▸ Task set:
1. In the article about director Glenn Casale, since what year has he directed Cathy Rigby's "Peter Pan" productions?
2. Write the next few paragraphs of the article about Glenn Casale and Cathy Rigby's "Peter Pan," picking up after its last sentence.

▸ Passage to read:

Glenn Casale has an international directing career that seems to have only two gears: overdrive and off.
Mostly the California Musical Theatre artistic director bounces from one project to another, whether it's directing in Europe for Disney Theatricals or helming all but one Music Circus show here last summer.
Not too surprisingly, for a couple months at the end of the year Casale "hibernates," getting ready for the spring. At the end of January he jumps back into the fray, overseeing 10 weeks of auditions and callbacks with hundreds of actors in New York and Los Angeles as he casts the 2013 Music Circus season. That season will be announced Jan. 20.
Casale's already done his portion of the heavy lifting for "Peter Pan," a production starring Cathy Rigby, which comes this week to the Community Center Theater. Casale has directed Rigby's "Pan" productions since 1997, and the show has become a mini-franchise for McCoy Rigby Entertainment, the Southern California production company Rigby owns with her husband, Tom McCoy.
The couple met here in Sacramento 31 years ago, when the former world-class gymnast-turned-actor made her professional theater debut playing Dorothy in a Music Circus production of "The Wizard of Oz" and McCoy performed in the ensemble.
Rigby was the first American woman to medal in the world gymnastics championships and was a two-time member of the U.S. Olympic team (1968 and 1972). McCoy Rigby Entertainment operates the La Mirada Theatre and a variety of theatrical entertainment.
In 2004 Rigby came to Sacramento as Pan in what was at the time her "farewell tour." But she and McCoy took cues from performers like Cher and the Eagles that "farewell" doesn't mean necessarily mean "goodbye" for entertainers as much as it means "see you next time."
"People were bugging Tom about putting it back out," Casale said, sitting in his CMT office on J Street.
"They kept saying 'We need to see her again' and honestly I feel she's better this time out than she's been in a while."
The new production opened in La Mirada in the spring and traveled to China in the fall.
"Jaded theater people were coming in saying 'She's still doing it at 60?' " Casale said. "And they walked away impressed."
When Casale asked Rigby if she wanted to cut anything before they re-staged the show, she told him she wanted to do all the flying she's always done and a little more.
"She said, 'We've got to make sure they know I can do it,' she does flips now, and she never flipped before," Casale said.
Besides the physicality of Peter Pan, Rigby also digs deep into the psychology of the character and what writer J.M. Barrie was doing in the story.
"She is totally, fully immersed in that character, she knows it on so many levels," Casale said.

▸ Records provided:
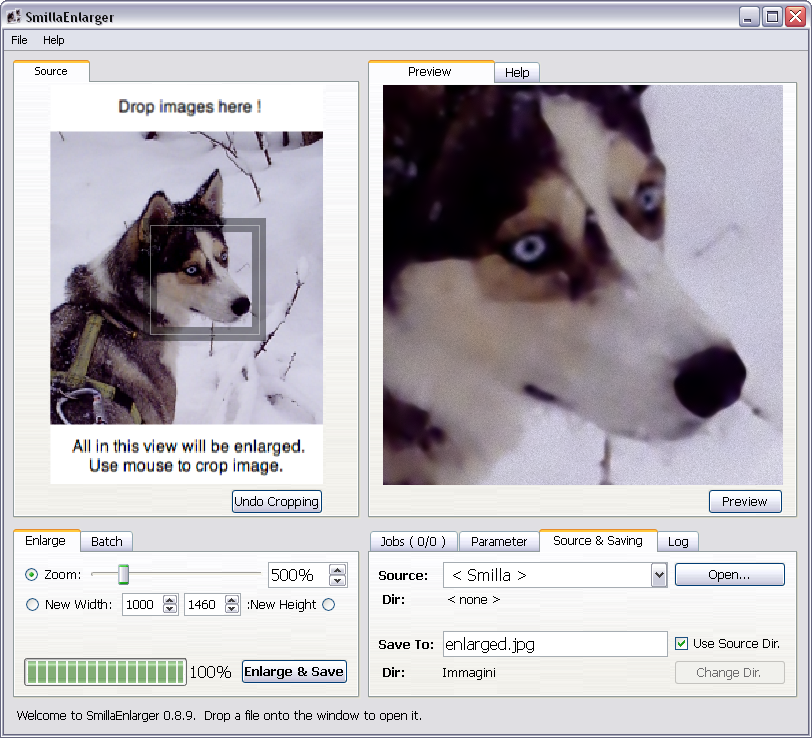The width and height of the screenshot is (812, 738).
Task: Click the Save To filename field
Action: click(x=554, y=645)
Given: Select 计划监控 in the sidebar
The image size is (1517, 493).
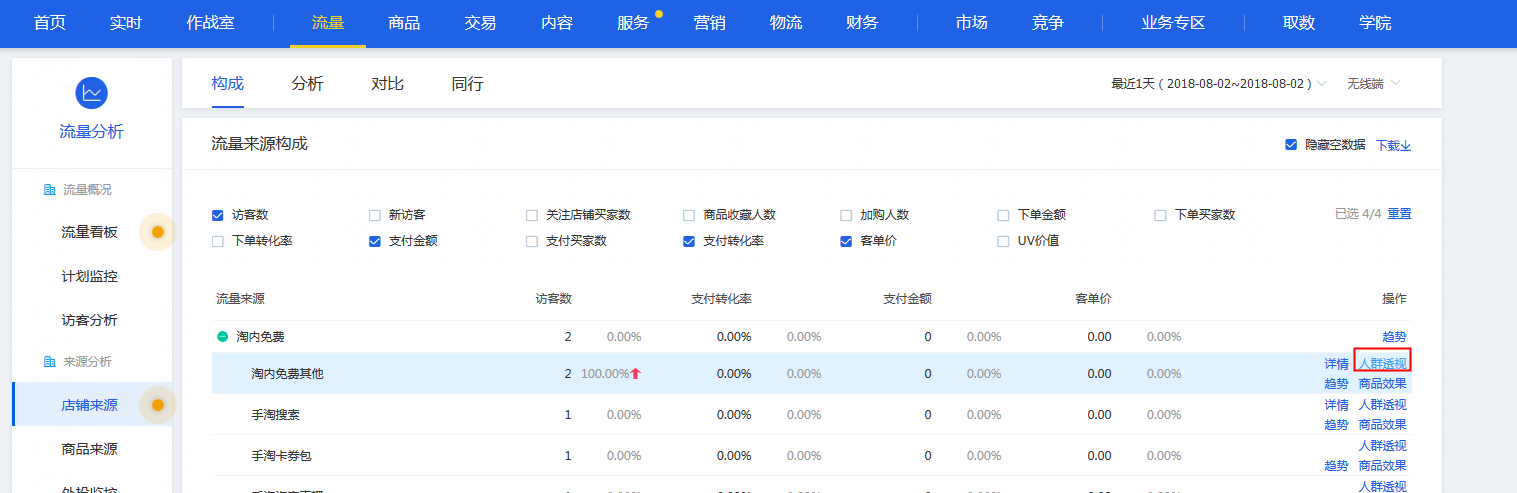Looking at the screenshot, I should [x=90, y=277].
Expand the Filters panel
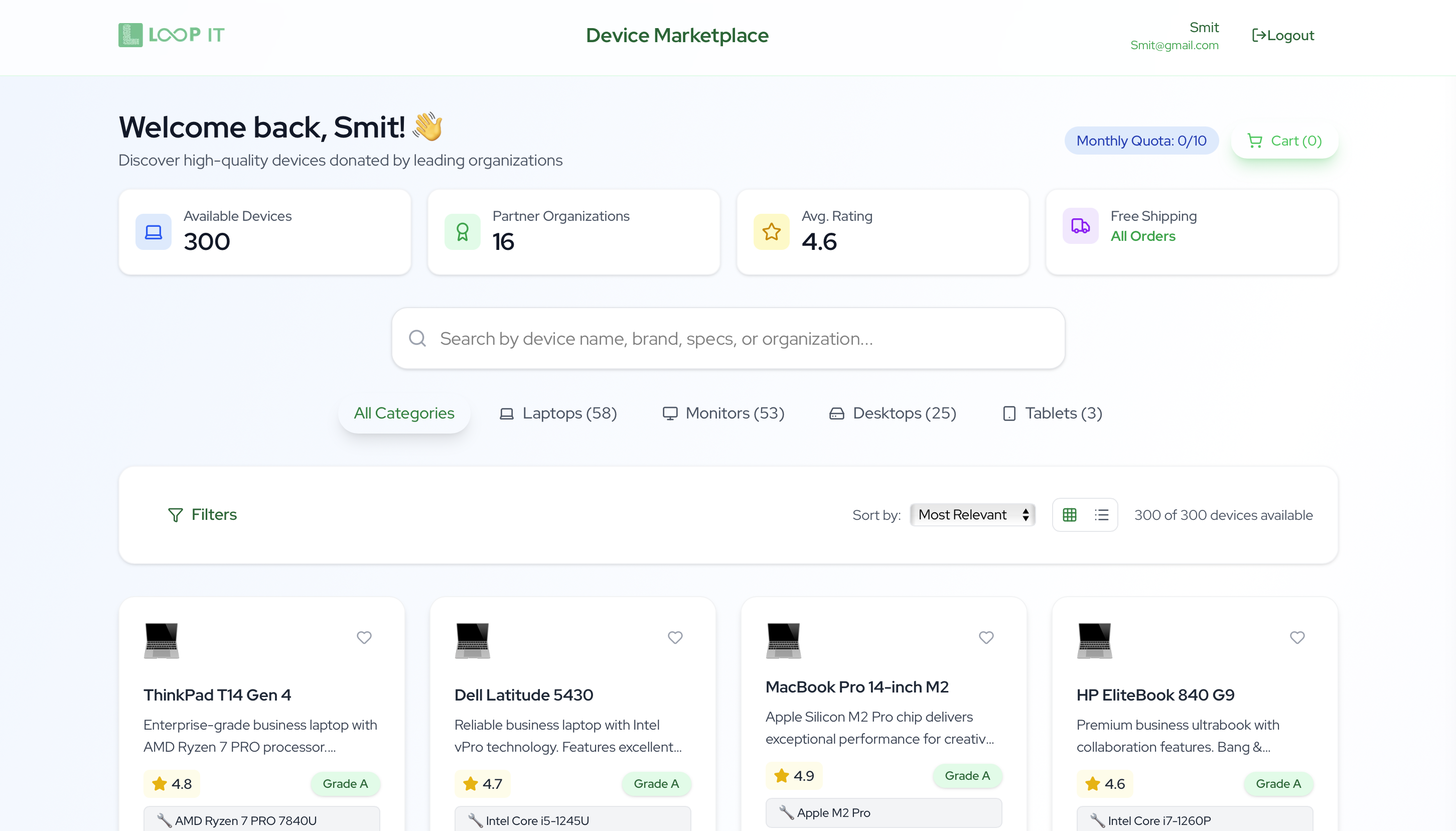 (203, 515)
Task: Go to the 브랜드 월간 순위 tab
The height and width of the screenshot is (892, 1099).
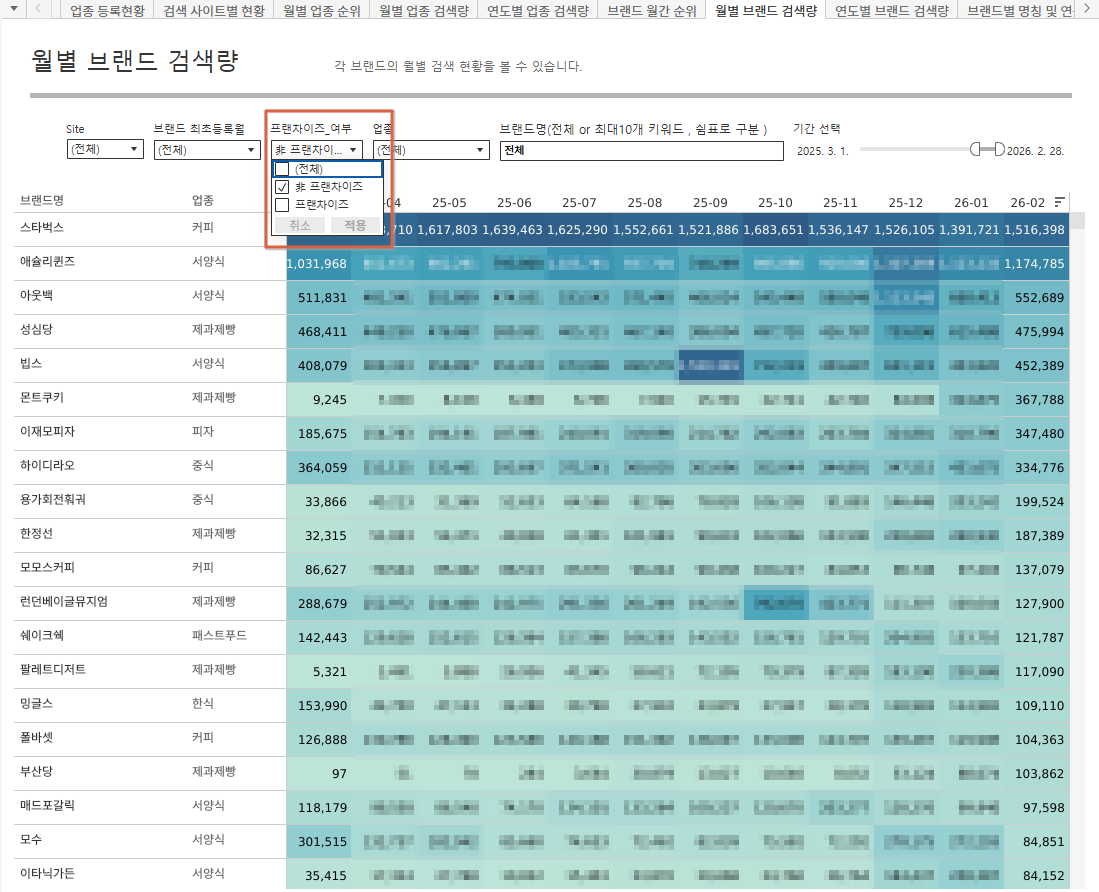Action: (x=652, y=11)
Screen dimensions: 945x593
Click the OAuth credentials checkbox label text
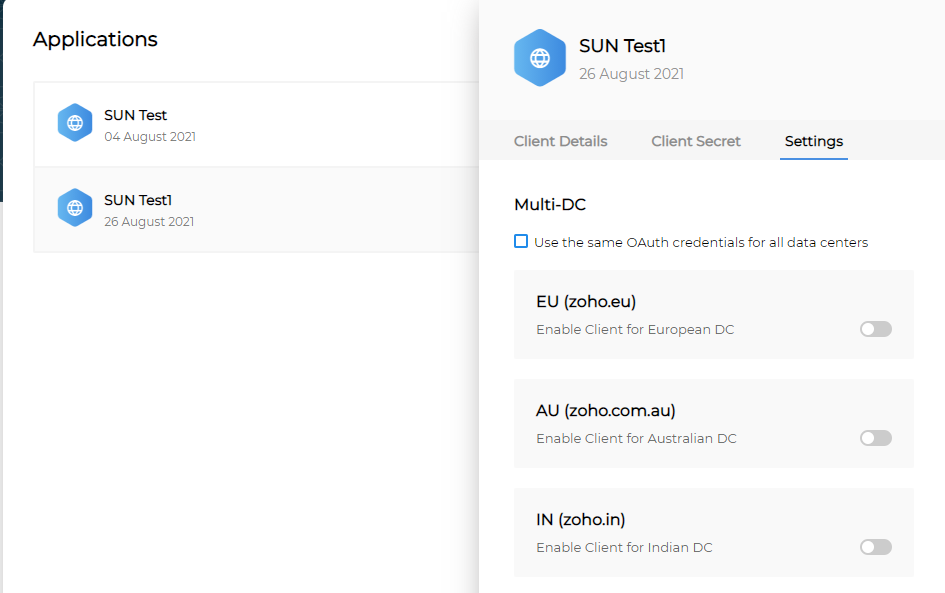[701, 242]
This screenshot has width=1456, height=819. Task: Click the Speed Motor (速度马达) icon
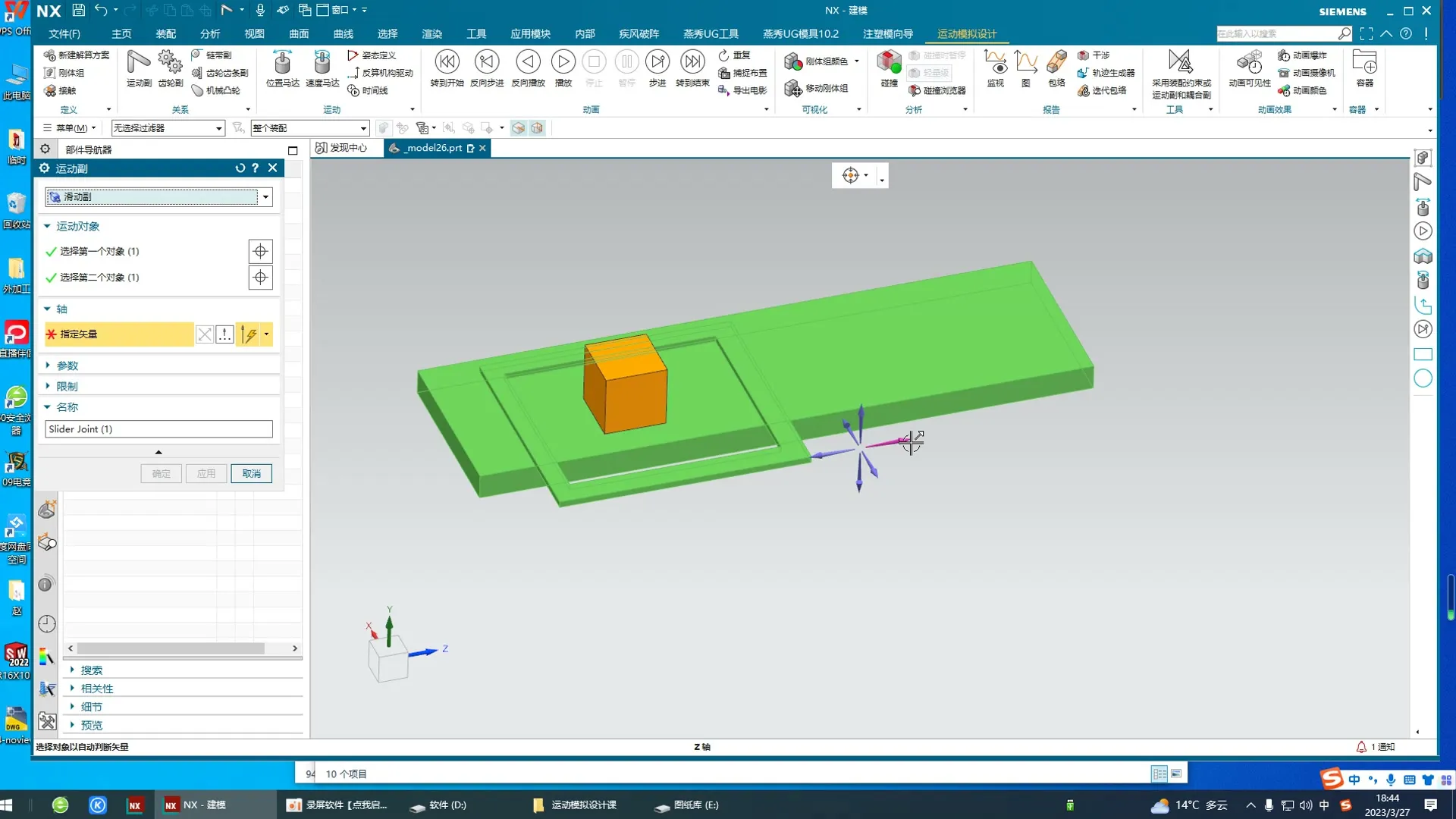[322, 67]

▸ Expected outputs:
1. Since 1997.

2.
Casale's relationship with Rigby is just one of many he deftly manages that are professional in nature but personal in depth and loyalty. This summer the legendary Shirley Jones and her son Patrick Cassidy performed at the Music Circus because of their long-held respect for Casale. Jones called Casale "a wonderful director" whom she felt "very close to."
Gary Beach who originated the role of the flamboyantly gay Roger DeBris, "the worst director to have ever lived" for the Broadway production "The Producers," routinely turns down regional offers to play DeBris, but he did in the 2010 Casale-directed Music Circus production. At the time Beach said, "I'd only do it for Glenn."
There's more than friendship and sentimentality at work, though, in Casale's connections. As he remarked while directing "Music Man" this summer, "People know I'll make sure they're taken care of and when we go to work I'll be prepared."
For Disney he has productions of "The Little Mermaid" running in Amsterdam and Moscow, and he'll put it up in Japan this spring. His "Beauty and the Beast" has been hugely successful in Spain.
"It was big hit there in Madrid and Barcelona," Casale said.
"Now we've reduced the set so we can tour it to all the provinces for another year and a half. It's getting 95 percent audience capacity over there."
Casale appreciates his career and work with a sense of wonder while energetically approaching each assignment.
"I think I'm so lucky I can work like this, which is always the first thing," he said.
"When I get to go into these new theaters in new places, different countries, I go in and think 'Wow, I can really create in here.' "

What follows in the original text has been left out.